They said, through the project, the rate of teenage pregnancy and child marriage and the attendant school dropout of schoolgirls had been reduced to the barest minimum, and in some communities, the menace had ended.
Naa Abdulai Danwaa, the chief of the Nakore community in the Wa Municipality, made this known during a stakeholders’ engagement meeting in Wa.

The Centre for the Promotion of Democratic Governance (CENPRODEG) organised the meeting to create a platform for the stakeholders of the beneficiary communities to review the project implementation to enable them to ascertain the successes and challenges of the project after a year of its implementation.

CENPRODEG is implementing the two-year LPGE project in 20 rural communities in the region with funding support from Defence for Children International.

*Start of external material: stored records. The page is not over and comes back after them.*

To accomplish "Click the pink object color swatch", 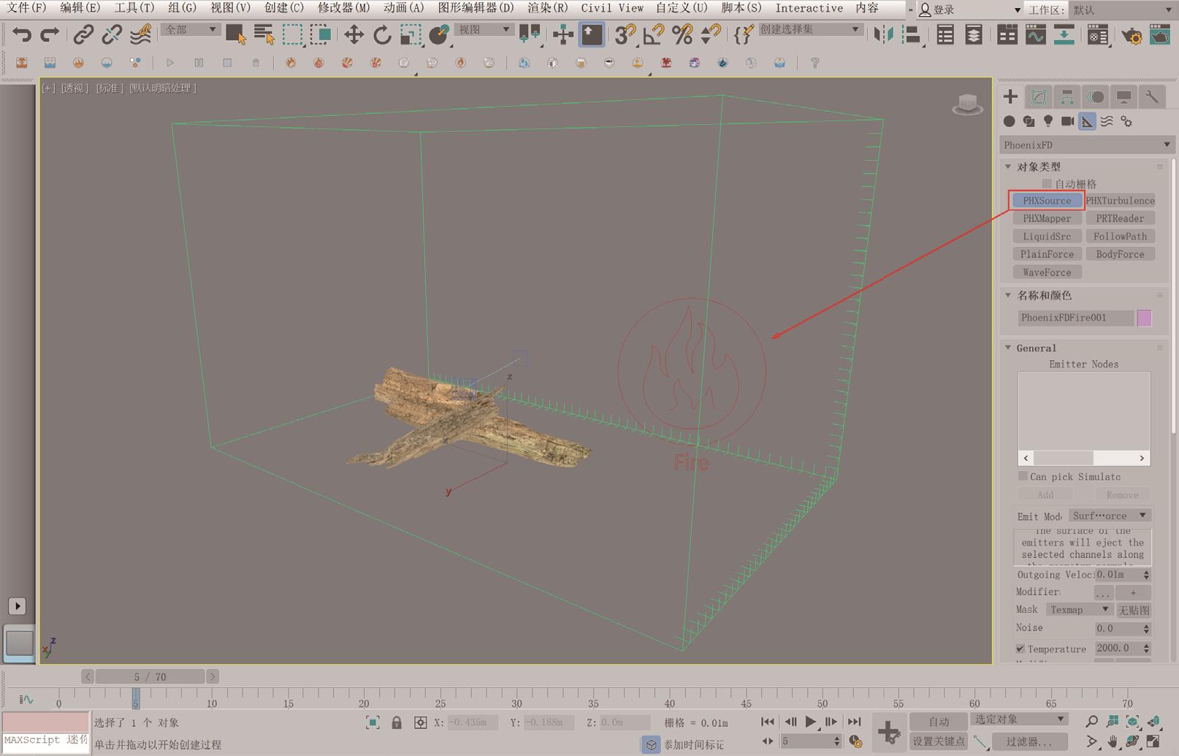I will (x=1144, y=318).
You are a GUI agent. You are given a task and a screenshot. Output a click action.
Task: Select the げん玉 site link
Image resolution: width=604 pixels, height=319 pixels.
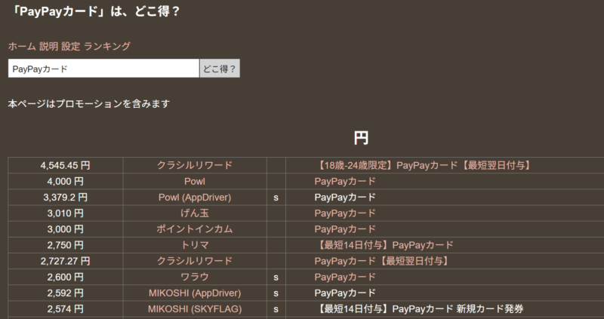194,213
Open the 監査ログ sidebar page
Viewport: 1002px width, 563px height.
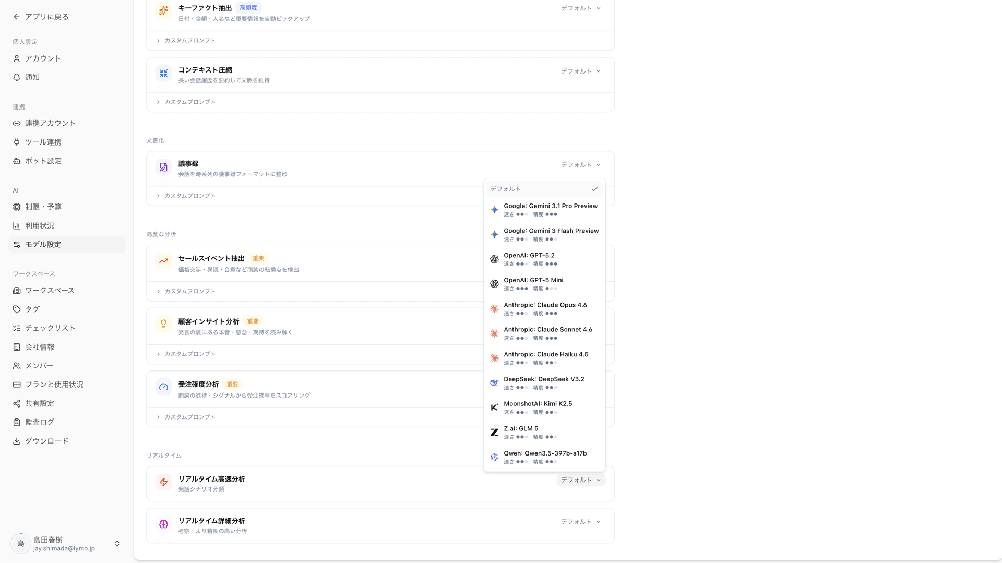point(40,422)
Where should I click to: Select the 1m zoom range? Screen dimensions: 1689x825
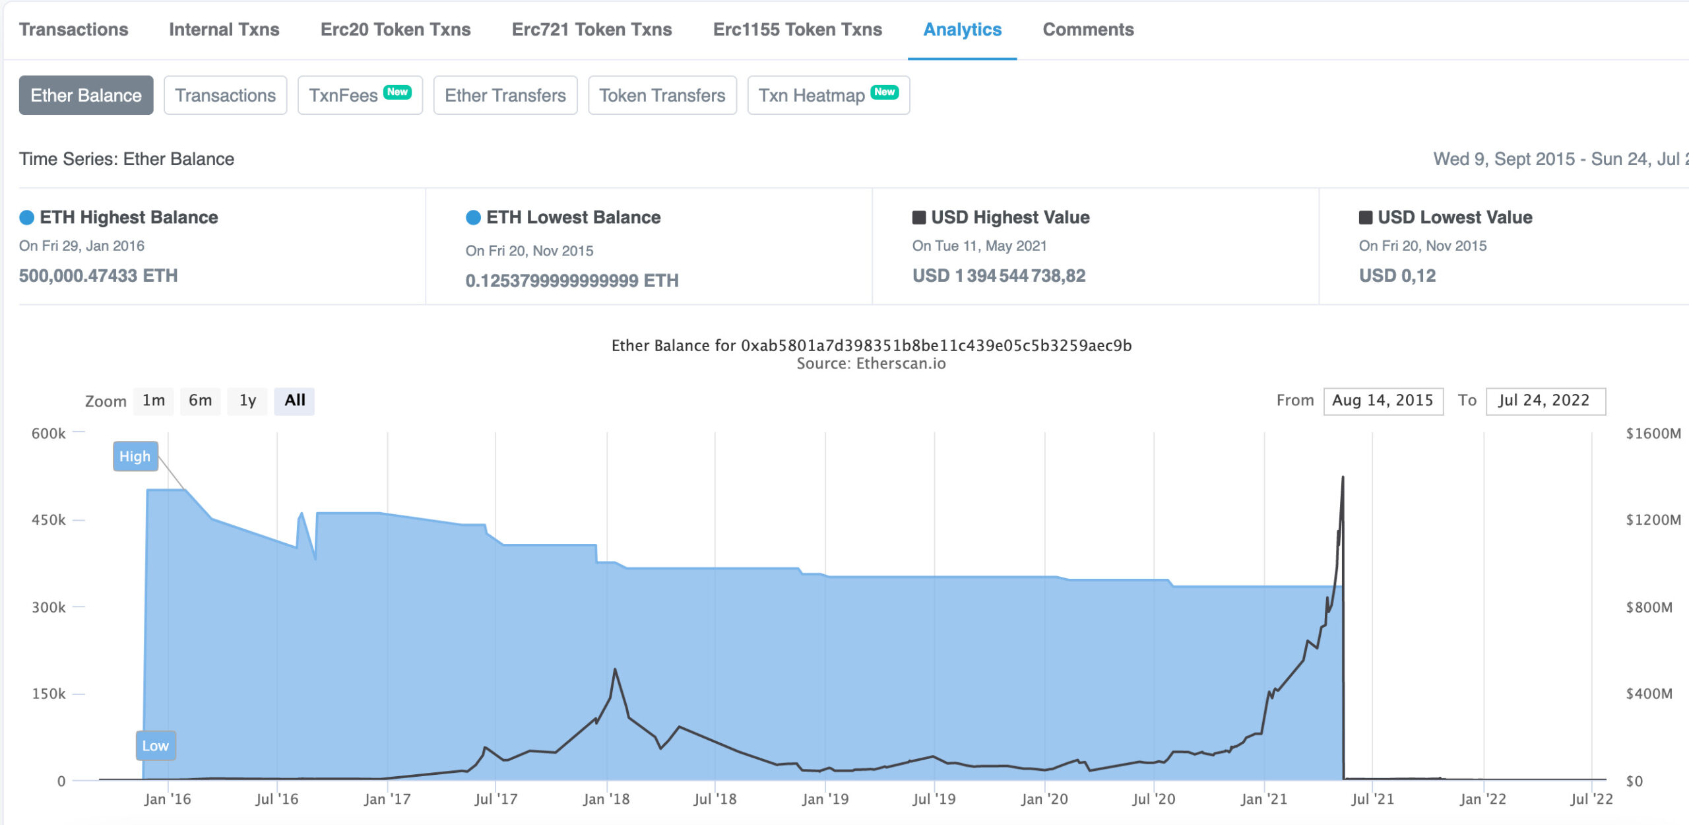154,401
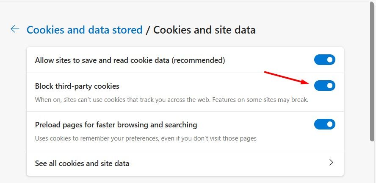376x183 pixels.
Task: Click the Cookies and site data heading
Action: [x=204, y=30]
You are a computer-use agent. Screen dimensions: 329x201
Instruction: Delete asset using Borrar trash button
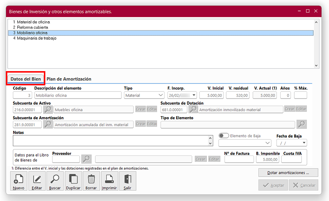(91, 181)
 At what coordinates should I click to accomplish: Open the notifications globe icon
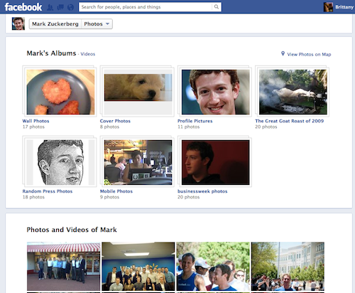[x=70, y=7]
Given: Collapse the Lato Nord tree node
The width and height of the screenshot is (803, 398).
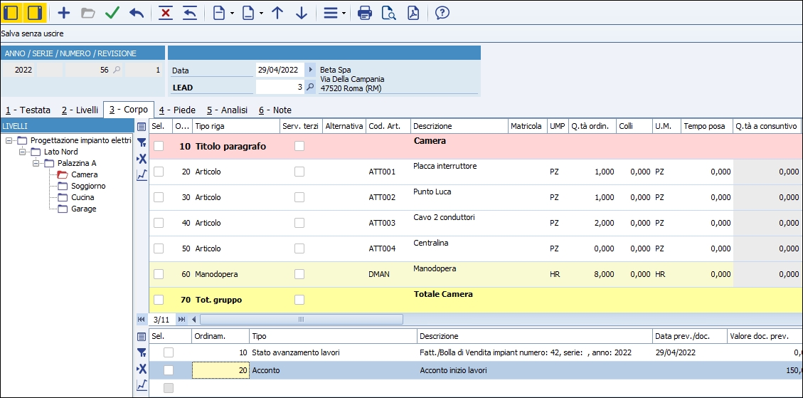Looking at the screenshot, I should coord(22,152).
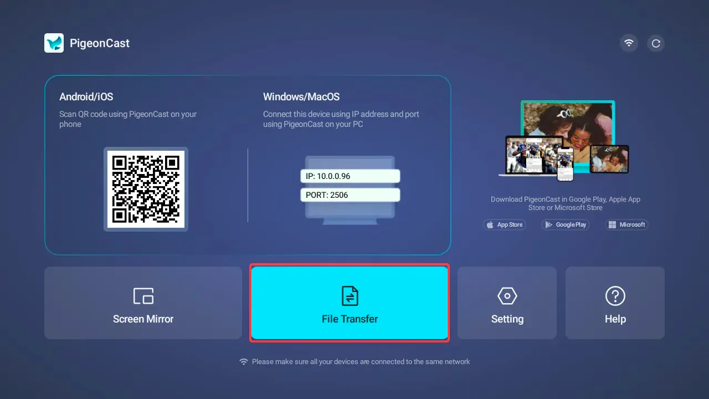This screenshot has width=709, height=399.
Task: Open the Help tile label
Action: [615, 319]
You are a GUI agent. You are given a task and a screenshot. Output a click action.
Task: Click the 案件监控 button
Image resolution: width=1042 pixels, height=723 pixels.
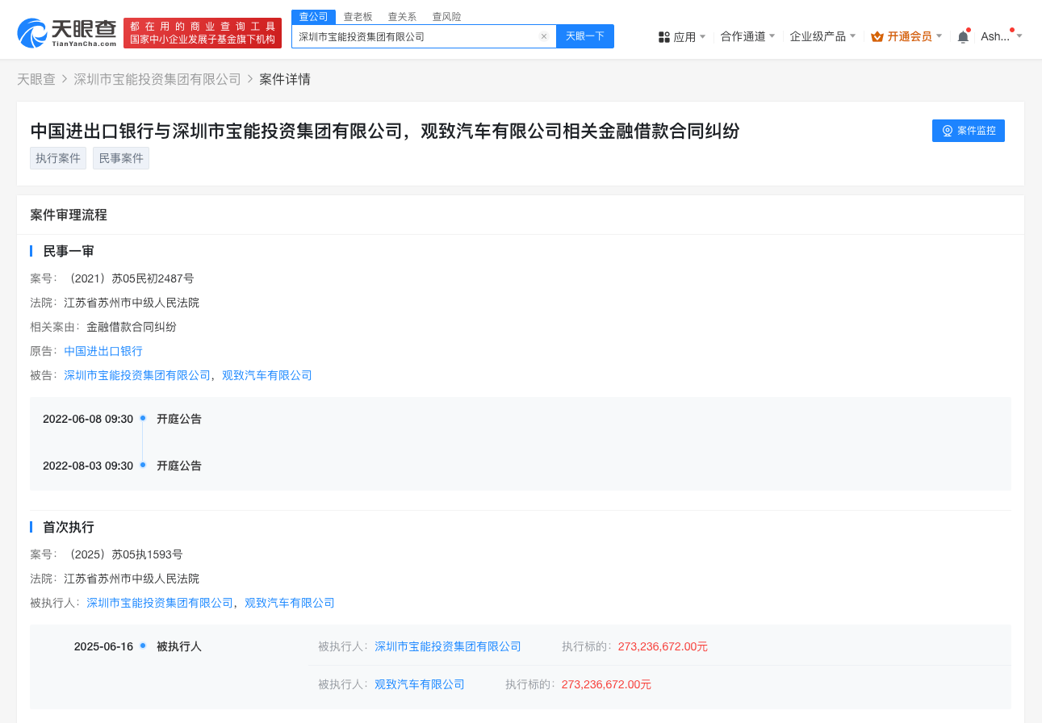(x=968, y=131)
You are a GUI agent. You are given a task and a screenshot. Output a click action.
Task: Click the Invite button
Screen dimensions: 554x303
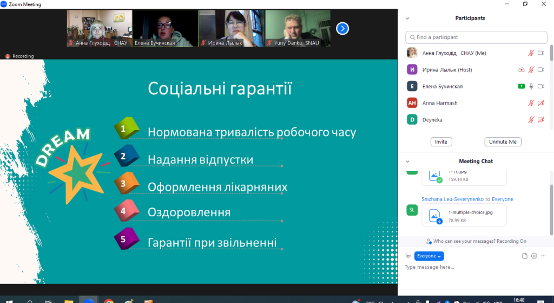pos(441,141)
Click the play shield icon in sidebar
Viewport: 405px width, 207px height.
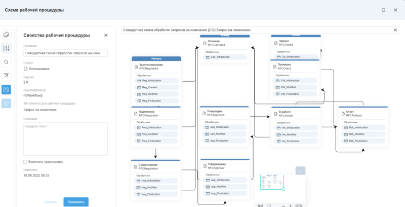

The project is aimed to empower the girl child and reduce teenage pregnancy, child marriage, and school dropout in the region.
As part of the project implementation, CENPRODEG had, among other things, assisted the communities to constitute community child protection committees to help curb the menace of teenage pregnancy and child marriages.

Naa Danwaa said, “We have formed committees and we have a time that every child must be indoors. The committee members go out in the night and any child outside at that time is punished severely.”

“Because of this we don’t see teenage pregnancy and child marriages in our community again, ”he added.

He explained that they had also banned all kinds of entertainment in the community since they were breeding grounds for the young people to engage in illicit behaviours such as fornication.

Pognaa Amamata Mumuni, the Queenmother of Duori, a suburb of Wa, urged the members of the committees to take their work very seriously due to the results the communities were reaping from that initiative.

She also appealed to the community members to always take interest in the activities of Non-governmental Organisations (NGOs) in their communities as those NGOs were there to help in the community’s development.

Pognaa Mumuni, who had played an active role in the project implementation, accused parents, especially mothers, of influencing their girl children to engage in “boyfriend-girlfriend” relationships due to the petty monetary benefits they received from the men.

She encouraged the communities to expose perpetrators of teenage pregnancy and child marriage for them to face the full rigors of the law.

Madam Edith Naaza, the Project Coordinator of CENPRODEG, indicated that they had been providing skills training in soap making for the women in the project communities to enable them to have alternative sources of income to cater properly for their children.

She urged parents to intermittently motivate the girls in schools such as regular visits to the school and providing their basic needs to enable them stay in school.

Traditional leaders, Assembly Members, and members of the Community Child protection committees of the Nakore, Kadoli, Kpongu, and Dignafuro communities attended the meeting.